WordPad correctly renders all four of the 5-hex-digit Unicode characters (lines 3 - 6) in Symbola font.  It also correctly renders lines 3 and 4 in FreeSerif -- and lines 5 and 6 in Segoe UI Symbol.  Both LibreOffice Writer and OpenOffice Writer should be able to do as well.  And they should be exportable to PDF.

Since submitting this, I've discovered that KingSoft Writer does render these characters correctly, but they are lost when KingSoft tries to export them to PDF.  (But KingSoft also has some other bugs related to Unicode characters that LibreOffice/OpenOffice doesn't have).
Comment 4 Urmas 2014-07-12 02:39:53 UTC
The symbols do appear after application restart and reloading the document.
Comment 5 Matthew Francis 2014-09-27 15:41:11 UTC
Reproduced on OSX / LO 4.3.2.2 and 4.4 master:

"Paste Special" as "Unformatted text" does the right thing, and all characters are displayed.

Regular paste and paste as HTML appear to replace all the characters outside the Unicode basic multilingual plane (i.e. >0xFFFF) with "?" (a literal question mark, not a placeholder for a non-rendered character).

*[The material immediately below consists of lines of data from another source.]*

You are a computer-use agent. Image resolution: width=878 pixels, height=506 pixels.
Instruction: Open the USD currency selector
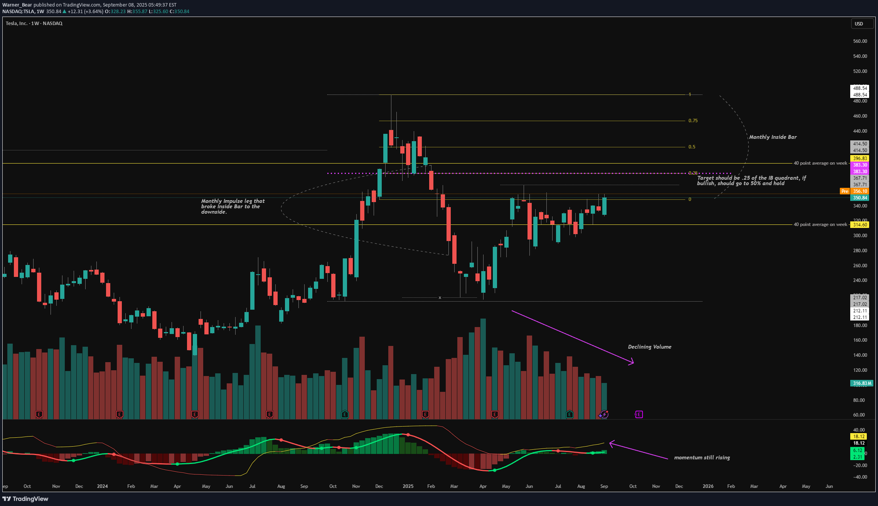pos(862,24)
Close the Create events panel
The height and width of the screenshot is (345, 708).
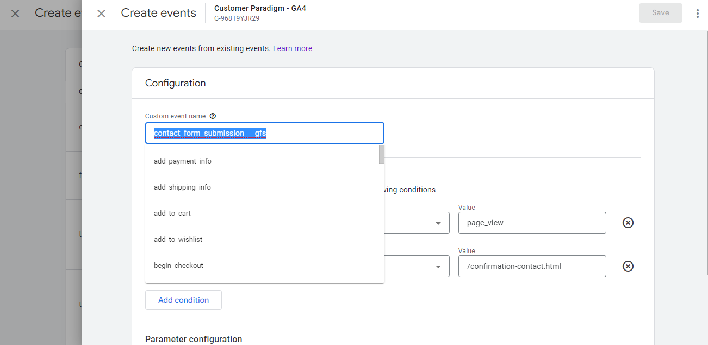101,14
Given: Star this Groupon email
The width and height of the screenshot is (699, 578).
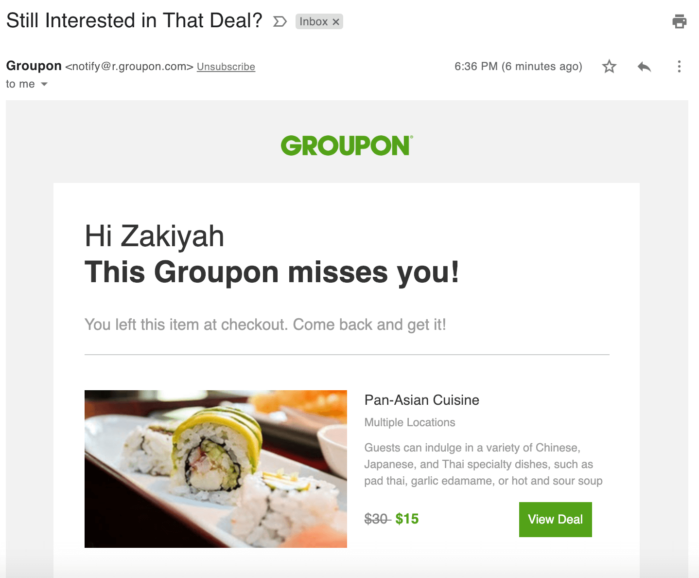Looking at the screenshot, I should click(609, 66).
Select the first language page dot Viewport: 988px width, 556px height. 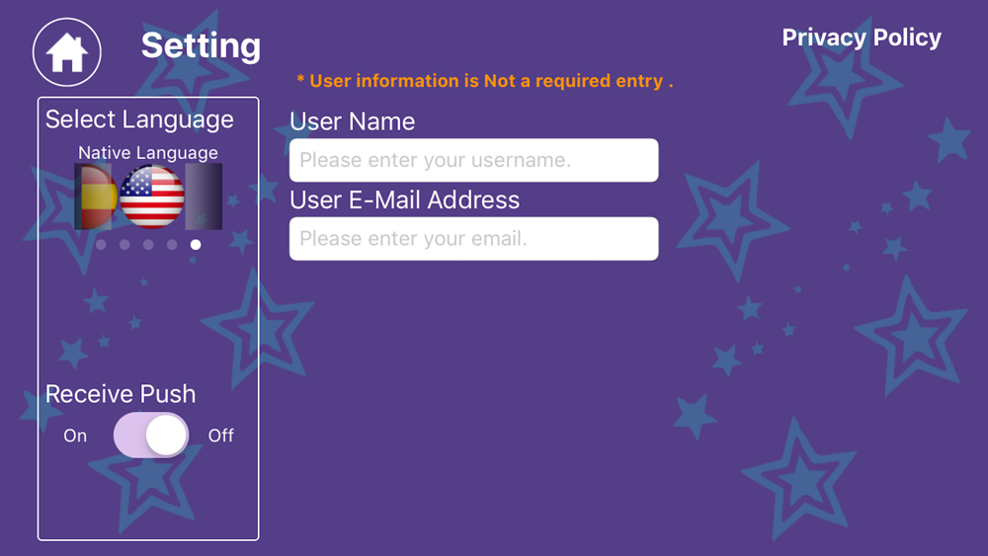click(101, 244)
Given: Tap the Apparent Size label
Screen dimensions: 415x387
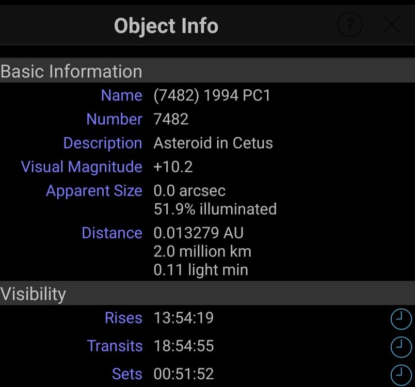Looking at the screenshot, I should 94,190.
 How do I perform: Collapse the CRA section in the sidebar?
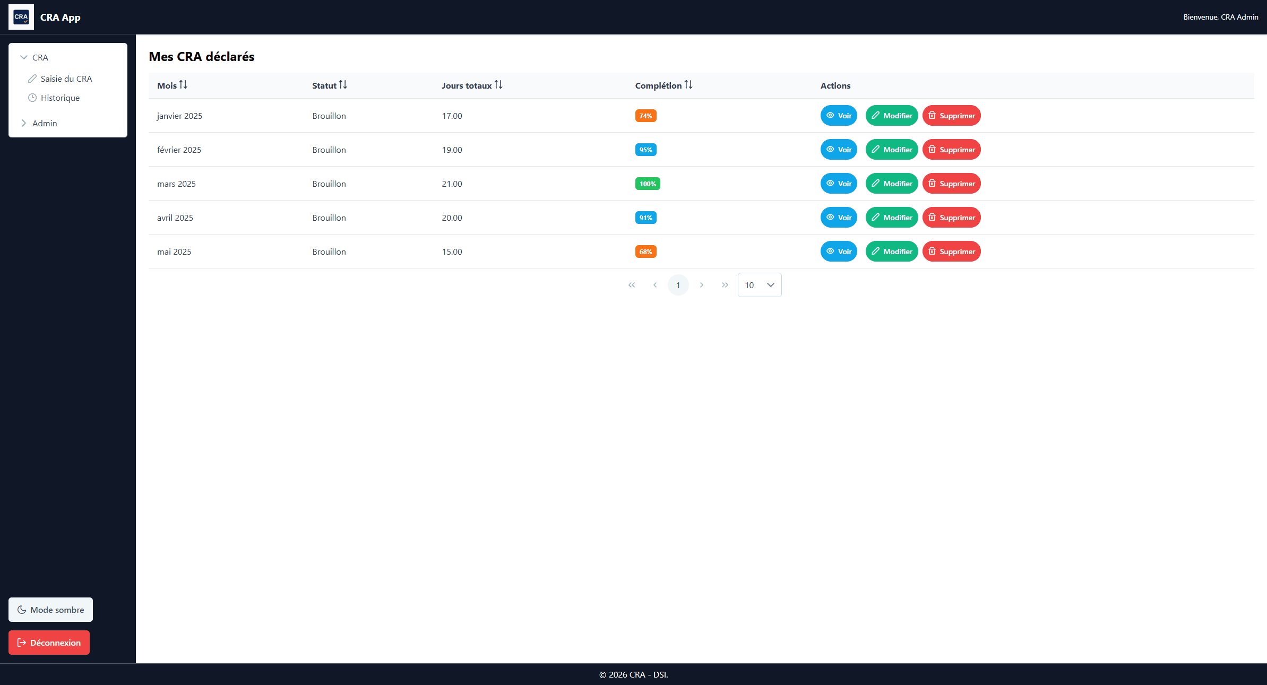[x=23, y=57]
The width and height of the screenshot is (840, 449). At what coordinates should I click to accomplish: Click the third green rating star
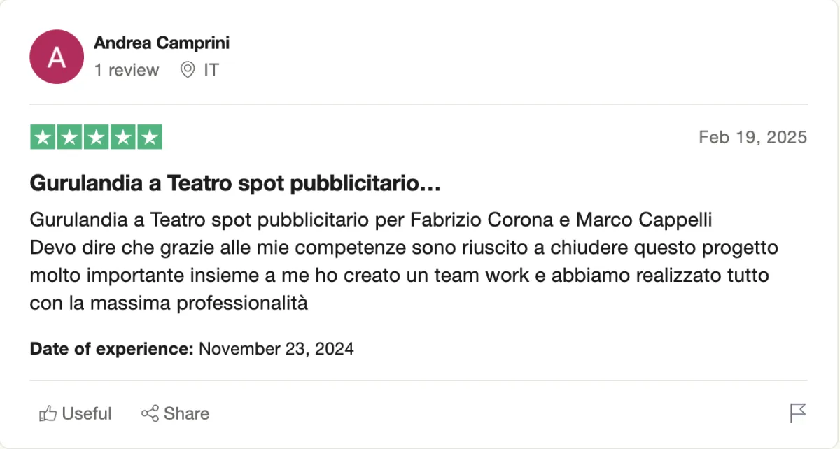pyautogui.click(x=96, y=137)
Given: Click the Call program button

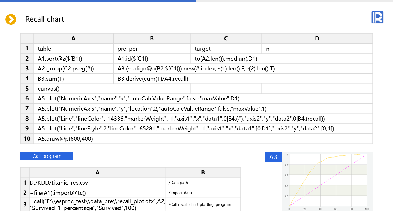Looking at the screenshot, I should coord(47,156).
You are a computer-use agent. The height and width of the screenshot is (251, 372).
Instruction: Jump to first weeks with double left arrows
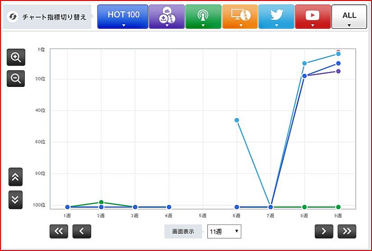(59, 231)
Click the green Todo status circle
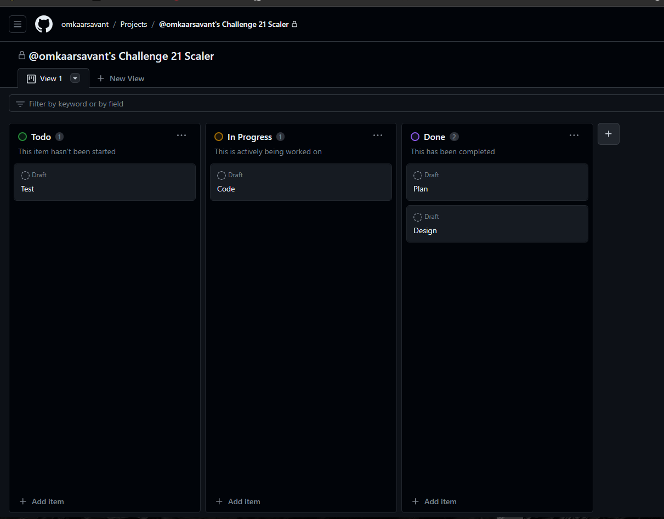The height and width of the screenshot is (519, 664). (22, 136)
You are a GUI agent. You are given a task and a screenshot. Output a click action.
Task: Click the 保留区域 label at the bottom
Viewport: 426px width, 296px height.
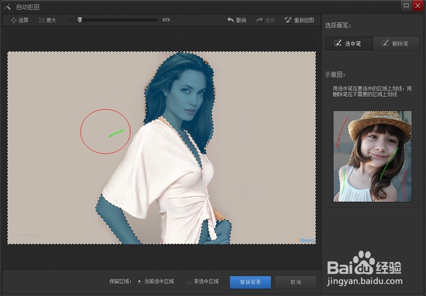(120, 281)
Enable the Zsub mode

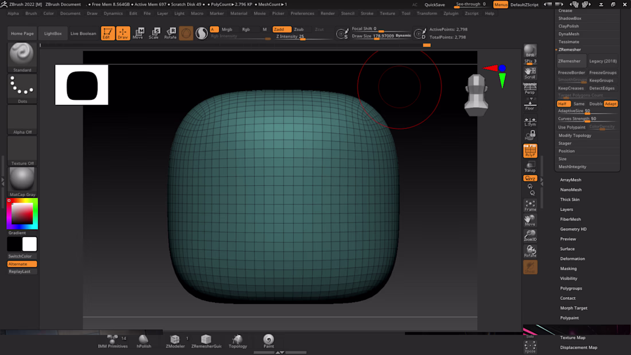tap(299, 29)
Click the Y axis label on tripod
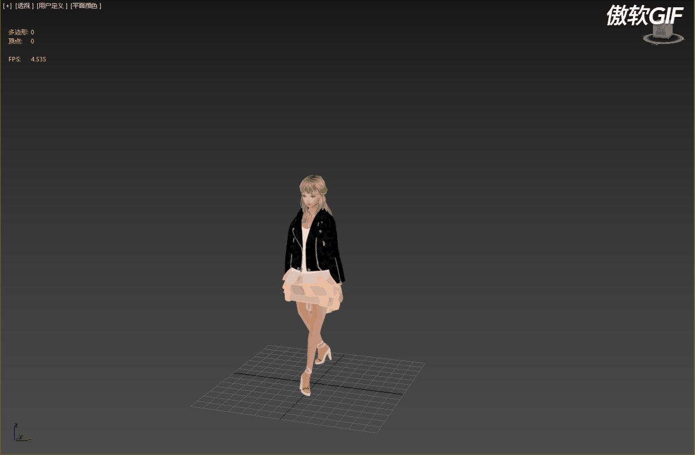The height and width of the screenshot is (455, 695). 21,436

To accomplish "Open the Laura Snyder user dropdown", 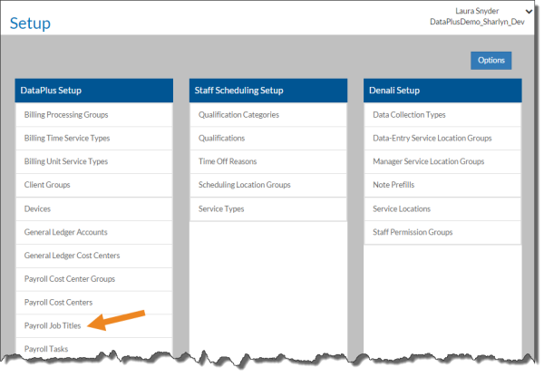I will pos(529,11).
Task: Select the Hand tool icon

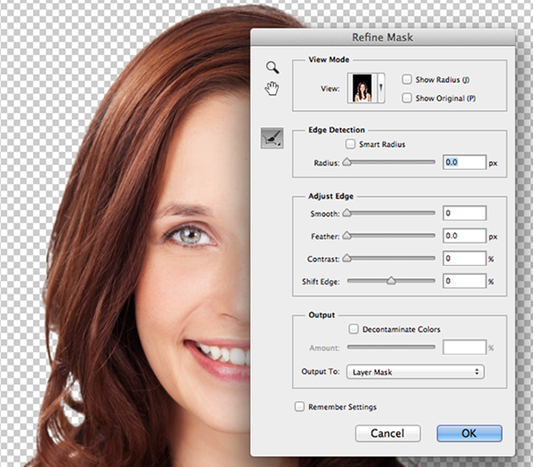Action: pos(272,89)
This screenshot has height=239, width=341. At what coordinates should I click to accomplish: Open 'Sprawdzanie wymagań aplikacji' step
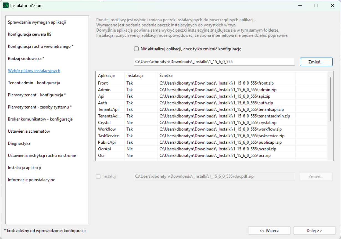click(37, 22)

Given that, whatever the font is then changed to makes no difference.

-> Platform: All
-> NEW
Comment 6 Matthew Francis 2015-01-17 00:45:38 UTC
*** Bug 85315 has been marked as a duplicate of this bug. ***
Comment 7 V Stuart Foote 2015-12-13 18:07:00 UTC
On Windows 10 Pro 64-bit en-US with
Version: 5.2.0.0.alpha0+
Build ID: 917d59a84124d1022bd1912874e7a53c674784f1
CPU Threads: 8; OS Version: Windows 6.2; UI Render: GL; 
TinderBox: Win-x86@62-merge-TDF, Branch:MASTER, Time: 2015-12-12_12:17:04
Locale: en-US (en_US)

Confirming observations of comment 5, i.e. that Edit -> Paste special: Unformatted text handles the 5-hex-digit characters correctly. Also that regular Paste, or Paste Special: HTML is corrupting the pasted text and losing character.

Adjusting font with a combination of Bravua Text and Segoe Symbol UI correctly show all glyphs on Paste Special: unformatted.
Comment 8 Mark Hung 2016-01-06 23:59:00 UTC
*** Bug 85316 has been marked as a duplicate of this bug. ***
Comment 9 Commit Notification 2016-02-13 08:06:49 UTC
Mark Hung committed a patch related to this issue.
It has been pushed to "master":

http://cgit.freedesktop.org/libreoffice/core/commit/?id=4647e778993250b8c9431e2890750916fb986ecc

tdf#81129 Support reading non-BMP characters in HTML documents.

It will be available in 5.2.0.

The patch should be included in the daily builds available at
http://dev-builds.libreoffice.org/daily/ in the next 24-48 hours. More
information about daily builds can be found at:
http://wiki.documentfoundation.org/Testing_Daily_Builds

Affected users are encouraged to test the fix and report feedback.